**WHAT THIS TASK INVOLVES**
Repeat the data exactly as it stands.

**DATA FOR ANALYSIS**
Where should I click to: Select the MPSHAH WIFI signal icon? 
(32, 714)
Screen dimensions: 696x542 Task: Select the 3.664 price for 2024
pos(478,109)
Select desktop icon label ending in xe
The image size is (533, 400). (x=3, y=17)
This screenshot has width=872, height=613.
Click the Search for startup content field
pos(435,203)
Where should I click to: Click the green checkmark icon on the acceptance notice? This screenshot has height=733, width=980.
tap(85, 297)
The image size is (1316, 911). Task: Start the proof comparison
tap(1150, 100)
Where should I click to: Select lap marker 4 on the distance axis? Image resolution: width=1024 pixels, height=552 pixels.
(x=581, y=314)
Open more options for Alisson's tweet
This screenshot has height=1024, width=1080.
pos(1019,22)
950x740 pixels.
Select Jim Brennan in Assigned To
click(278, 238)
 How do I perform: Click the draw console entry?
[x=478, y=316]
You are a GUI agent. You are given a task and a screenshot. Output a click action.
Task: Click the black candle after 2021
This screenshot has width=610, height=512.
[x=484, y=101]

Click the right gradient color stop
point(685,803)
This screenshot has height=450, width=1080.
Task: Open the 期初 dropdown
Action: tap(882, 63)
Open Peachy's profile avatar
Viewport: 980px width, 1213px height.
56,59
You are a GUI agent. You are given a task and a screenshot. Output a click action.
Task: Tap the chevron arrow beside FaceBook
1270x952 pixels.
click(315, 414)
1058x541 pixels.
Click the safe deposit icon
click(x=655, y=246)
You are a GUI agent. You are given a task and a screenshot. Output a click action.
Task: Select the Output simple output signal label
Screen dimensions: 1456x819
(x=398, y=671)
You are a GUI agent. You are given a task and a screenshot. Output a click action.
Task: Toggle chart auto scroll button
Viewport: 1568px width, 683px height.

**WRITTEN RESPONSE**
Where should I click to: Select the MPSHAH WIFI signal icon? 
(32, 714)
Screen dimensions: 696x542 Task: Select the 3.664 price for 2024
pos(478,109)
Select desktop icon label ending in xe
The image size is (533, 400). (x=3, y=17)
This screenshot has width=872, height=613.
Click the Search for startup content field
pos(435,203)
Where should I click to: Click the green checkmark icon on the acceptance notice? This screenshot has height=733, width=980.
tap(85, 297)
The image size is (1316, 911). Task: Start the proof comparison
tap(1150, 100)
Where should I click to: Select lap marker 4 on the distance axis? Image resolution: width=1024 pixels, height=552 pixels.
(x=581, y=314)
Open more options for Alisson's tweet
This screenshot has height=1024, width=1080.
pos(1019,22)
950x740 pixels.
Select Jim Brennan in Assigned To
click(278, 238)
 How do I perform: Click the draw console entry?
[x=478, y=316]
You are a GUI agent. You are given a task and a screenshot. Output a click action.
Task: Click the black candle after 2021
This screenshot has width=610, height=512.
[x=484, y=101]

Click the right gradient color stop
point(685,803)
This screenshot has height=450, width=1080.
Task: Open the 期初 dropdown
Action: tap(882, 63)
Open Peachy's profile avatar
Viewport: 980px width, 1213px height.
56,59
You are a GUI agent. You are given a task and a screenshot. Output a click action.
Task: Tap the chevron arrow beside FaceBook
1270x952 pixels.
click(315, 414)
1058x541 pixels.
Click the safe deposit icon
click(x=655, y=246)
You are a GUI agent. You are given a task and a screenshot. Output a click action.
Task: Select the Output simple output signal label
Screen dimensions: 1456x819
(x=398, y=671)
You are a GUI agent. You are given a task and a screenshot. Output a click action.
Task: Toggle chart auto scroll button
Viewport: 1568px width, 683px height.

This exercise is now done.